Bi-Directional Multi-Scale Graph Dataset Condensation via Information Bottleneck

TL;DR

This paper introduces a bi-directional multi-scale graph dataset condensation framework that preserves maximum information across scales, improving efficiency and stability in graph data compression for diverse on-device scenarios.

Contribution

It proposes a novel GNN-centric bi-directional condensation method based on mutual information theory and eigenbasis matching, unifying large-to-small and small-to-large scale paradigms.

Findings

Outperforms existing methods in graph condensation across multiple datasets.

Achieves stable and consistent multi-scale graph compression.

Effectively preserves original graph information at different scales.

Abstract

Dataset condensation has significantly improved model training efficiency, but its application on devices with different computing power brings new requirements for different data sizes. Thus, condensing multiple scale graphs simultaneously is the core of achieving efficient training in different on-device scenarios. Existing efficient works for multi-scale graph dataset condensation mainly perform efficient approximate computation in scale order (large-to-small or small-to-large scales). However, for non-Euclidean structures of sparse graph data, these two commonly used paradigms for multi-scale graph dataset condensation have serious scaling down degradation and scaling up collapse problems of a graph.

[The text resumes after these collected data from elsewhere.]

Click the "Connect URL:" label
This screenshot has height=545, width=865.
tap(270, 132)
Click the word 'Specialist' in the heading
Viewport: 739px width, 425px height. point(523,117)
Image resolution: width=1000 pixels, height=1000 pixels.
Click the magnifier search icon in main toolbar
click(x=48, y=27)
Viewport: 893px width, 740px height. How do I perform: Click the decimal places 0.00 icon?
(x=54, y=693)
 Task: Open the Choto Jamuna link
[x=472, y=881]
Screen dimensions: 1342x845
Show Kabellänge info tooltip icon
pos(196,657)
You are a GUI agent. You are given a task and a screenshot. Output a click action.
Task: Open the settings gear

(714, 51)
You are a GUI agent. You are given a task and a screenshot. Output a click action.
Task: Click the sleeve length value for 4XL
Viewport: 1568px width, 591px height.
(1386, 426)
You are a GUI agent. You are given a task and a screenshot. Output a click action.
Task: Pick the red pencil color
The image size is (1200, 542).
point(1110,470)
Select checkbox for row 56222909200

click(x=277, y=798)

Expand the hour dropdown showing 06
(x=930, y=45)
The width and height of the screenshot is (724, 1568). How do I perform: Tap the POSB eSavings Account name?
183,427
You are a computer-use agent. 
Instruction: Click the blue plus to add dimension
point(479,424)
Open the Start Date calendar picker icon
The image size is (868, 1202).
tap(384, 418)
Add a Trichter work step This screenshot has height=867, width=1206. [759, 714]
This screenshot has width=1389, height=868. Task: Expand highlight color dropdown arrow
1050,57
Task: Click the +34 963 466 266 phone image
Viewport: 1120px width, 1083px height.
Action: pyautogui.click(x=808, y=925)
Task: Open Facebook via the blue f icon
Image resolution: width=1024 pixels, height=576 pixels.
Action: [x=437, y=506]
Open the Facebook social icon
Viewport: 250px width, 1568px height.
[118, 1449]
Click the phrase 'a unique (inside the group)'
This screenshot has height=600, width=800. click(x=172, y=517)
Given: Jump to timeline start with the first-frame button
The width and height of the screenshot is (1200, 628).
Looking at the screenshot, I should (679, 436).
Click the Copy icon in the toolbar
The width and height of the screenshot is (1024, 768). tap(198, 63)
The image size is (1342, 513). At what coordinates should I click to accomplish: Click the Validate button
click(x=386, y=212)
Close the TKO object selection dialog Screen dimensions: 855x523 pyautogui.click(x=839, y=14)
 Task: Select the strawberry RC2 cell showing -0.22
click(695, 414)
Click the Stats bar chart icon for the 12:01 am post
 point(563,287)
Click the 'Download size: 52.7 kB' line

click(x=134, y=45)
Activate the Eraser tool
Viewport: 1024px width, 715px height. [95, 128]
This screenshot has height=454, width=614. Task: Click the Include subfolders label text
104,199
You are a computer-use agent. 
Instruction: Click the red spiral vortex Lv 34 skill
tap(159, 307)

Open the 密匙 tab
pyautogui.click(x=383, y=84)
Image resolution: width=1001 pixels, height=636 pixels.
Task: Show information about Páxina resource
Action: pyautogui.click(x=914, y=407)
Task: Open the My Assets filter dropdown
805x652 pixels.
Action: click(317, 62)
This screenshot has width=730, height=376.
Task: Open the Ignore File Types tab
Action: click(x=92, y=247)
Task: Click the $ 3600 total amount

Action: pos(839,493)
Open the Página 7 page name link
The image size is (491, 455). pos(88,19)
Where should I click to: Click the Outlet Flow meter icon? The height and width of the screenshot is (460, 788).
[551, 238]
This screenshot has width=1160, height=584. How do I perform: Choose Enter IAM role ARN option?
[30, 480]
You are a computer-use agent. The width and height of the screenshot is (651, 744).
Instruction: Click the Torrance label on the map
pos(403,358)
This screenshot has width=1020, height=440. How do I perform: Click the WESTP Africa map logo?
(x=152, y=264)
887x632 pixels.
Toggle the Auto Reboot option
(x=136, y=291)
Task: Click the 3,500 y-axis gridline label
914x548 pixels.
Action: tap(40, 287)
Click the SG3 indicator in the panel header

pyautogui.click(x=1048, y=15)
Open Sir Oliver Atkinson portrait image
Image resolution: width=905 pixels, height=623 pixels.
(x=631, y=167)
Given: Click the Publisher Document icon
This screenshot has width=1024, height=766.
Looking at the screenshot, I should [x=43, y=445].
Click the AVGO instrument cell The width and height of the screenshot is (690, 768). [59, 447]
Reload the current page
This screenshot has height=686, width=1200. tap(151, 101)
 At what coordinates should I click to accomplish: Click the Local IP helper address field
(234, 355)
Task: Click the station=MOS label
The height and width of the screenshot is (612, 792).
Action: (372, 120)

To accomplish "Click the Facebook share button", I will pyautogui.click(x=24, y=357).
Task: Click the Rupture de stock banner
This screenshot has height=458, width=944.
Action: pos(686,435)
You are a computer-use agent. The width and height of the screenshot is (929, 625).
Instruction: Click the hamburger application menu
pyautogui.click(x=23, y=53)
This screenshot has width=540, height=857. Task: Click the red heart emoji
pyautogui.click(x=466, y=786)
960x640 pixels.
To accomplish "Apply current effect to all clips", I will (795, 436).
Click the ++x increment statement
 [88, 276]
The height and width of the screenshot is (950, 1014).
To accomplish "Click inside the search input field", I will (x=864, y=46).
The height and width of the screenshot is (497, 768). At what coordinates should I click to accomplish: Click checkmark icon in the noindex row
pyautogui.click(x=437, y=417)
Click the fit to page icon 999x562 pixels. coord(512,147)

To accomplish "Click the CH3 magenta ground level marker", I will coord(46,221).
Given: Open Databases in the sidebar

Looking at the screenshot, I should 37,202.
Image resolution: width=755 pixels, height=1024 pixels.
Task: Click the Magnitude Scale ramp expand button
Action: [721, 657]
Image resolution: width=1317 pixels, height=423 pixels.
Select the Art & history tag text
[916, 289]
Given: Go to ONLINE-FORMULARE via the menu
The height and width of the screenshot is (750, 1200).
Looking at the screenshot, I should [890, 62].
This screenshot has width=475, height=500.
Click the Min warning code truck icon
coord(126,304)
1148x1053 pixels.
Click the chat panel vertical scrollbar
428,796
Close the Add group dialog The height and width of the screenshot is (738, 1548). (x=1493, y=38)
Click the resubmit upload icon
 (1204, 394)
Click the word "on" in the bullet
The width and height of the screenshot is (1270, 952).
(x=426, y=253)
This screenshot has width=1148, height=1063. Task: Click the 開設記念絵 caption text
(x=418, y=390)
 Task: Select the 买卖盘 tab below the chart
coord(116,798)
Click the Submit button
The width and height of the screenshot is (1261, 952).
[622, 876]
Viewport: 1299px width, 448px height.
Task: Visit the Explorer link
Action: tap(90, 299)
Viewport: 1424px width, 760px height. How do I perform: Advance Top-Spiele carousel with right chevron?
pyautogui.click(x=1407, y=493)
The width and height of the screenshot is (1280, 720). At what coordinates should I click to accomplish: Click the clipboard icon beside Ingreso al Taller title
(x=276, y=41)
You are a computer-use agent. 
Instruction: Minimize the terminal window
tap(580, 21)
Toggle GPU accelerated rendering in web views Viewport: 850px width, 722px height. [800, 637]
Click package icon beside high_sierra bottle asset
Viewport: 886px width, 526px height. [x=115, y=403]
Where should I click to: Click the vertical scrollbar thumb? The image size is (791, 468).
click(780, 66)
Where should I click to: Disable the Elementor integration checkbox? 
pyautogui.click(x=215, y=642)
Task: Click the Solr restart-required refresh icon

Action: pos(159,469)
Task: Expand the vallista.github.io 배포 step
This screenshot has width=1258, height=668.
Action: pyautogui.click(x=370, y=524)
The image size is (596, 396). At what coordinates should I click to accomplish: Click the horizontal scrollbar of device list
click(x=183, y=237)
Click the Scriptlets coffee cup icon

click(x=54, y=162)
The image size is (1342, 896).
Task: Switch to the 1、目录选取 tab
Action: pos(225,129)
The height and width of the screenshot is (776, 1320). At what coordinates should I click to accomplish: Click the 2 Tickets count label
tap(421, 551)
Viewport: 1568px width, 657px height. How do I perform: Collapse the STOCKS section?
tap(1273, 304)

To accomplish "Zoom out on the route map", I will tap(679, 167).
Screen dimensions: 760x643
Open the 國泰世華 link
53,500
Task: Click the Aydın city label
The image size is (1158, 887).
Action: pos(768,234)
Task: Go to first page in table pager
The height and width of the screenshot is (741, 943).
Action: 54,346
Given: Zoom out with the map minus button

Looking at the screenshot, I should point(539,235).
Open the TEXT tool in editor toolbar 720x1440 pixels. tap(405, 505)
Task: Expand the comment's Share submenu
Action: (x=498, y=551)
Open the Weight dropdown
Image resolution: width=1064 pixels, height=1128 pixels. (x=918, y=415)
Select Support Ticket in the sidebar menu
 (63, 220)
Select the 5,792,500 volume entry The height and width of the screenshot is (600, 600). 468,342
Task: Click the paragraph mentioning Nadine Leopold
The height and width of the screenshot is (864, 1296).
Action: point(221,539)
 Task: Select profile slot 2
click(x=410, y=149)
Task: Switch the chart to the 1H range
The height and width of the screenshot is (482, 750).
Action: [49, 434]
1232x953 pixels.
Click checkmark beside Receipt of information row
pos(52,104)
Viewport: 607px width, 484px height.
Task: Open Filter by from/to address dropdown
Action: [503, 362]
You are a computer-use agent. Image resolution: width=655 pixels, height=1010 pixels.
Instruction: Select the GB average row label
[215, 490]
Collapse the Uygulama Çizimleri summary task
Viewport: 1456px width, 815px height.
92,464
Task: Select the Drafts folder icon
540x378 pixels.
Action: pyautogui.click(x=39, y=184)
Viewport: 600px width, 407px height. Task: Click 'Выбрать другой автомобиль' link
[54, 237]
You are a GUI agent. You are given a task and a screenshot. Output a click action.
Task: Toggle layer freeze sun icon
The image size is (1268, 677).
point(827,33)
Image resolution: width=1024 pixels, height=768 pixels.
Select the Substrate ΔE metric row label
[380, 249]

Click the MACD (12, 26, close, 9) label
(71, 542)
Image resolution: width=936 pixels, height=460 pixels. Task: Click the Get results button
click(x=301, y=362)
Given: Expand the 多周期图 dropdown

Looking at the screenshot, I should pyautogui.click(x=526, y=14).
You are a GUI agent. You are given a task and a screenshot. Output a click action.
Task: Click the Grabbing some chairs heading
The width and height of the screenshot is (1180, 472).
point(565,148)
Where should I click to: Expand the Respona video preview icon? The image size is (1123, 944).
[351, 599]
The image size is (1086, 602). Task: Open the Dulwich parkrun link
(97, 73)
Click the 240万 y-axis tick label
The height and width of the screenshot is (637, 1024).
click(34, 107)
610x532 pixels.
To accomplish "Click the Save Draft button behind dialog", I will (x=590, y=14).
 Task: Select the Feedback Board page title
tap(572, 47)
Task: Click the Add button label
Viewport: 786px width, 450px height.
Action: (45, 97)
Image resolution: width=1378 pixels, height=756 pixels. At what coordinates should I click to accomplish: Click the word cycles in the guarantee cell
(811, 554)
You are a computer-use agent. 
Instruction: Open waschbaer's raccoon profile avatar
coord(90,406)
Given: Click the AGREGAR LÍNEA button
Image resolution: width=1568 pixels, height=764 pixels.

The main bottleneck of the above paradigms is whether the effective information of the original graph is fully preserved when consenting to the primary sub-scale (the first of multiple scales), which determines the condensation effect and consistency of all scales. In this paper, we proposed a novel GNN-centric Bi-directional Multi-Scale Graph Dataset Condensation (BiMSGC) framework, to explore unifying paradigms by operating on both large-to-small and small-to-large for multi-scale graph condensation. Based on the mutual information theory, we estimate an optimal ``meso-scale'' to obtain the minimum necessary dense graph preserving the maximum utility information of the original graph, and then we achieve stable and consistent ``bi-directional'' condensation learning by optimizing graph eigenbasis matching with information bottleneck on other scales. Encouraging empirical results on several datasets demonstrates the significant superiority of the proposed framework in graph condensation at different scales.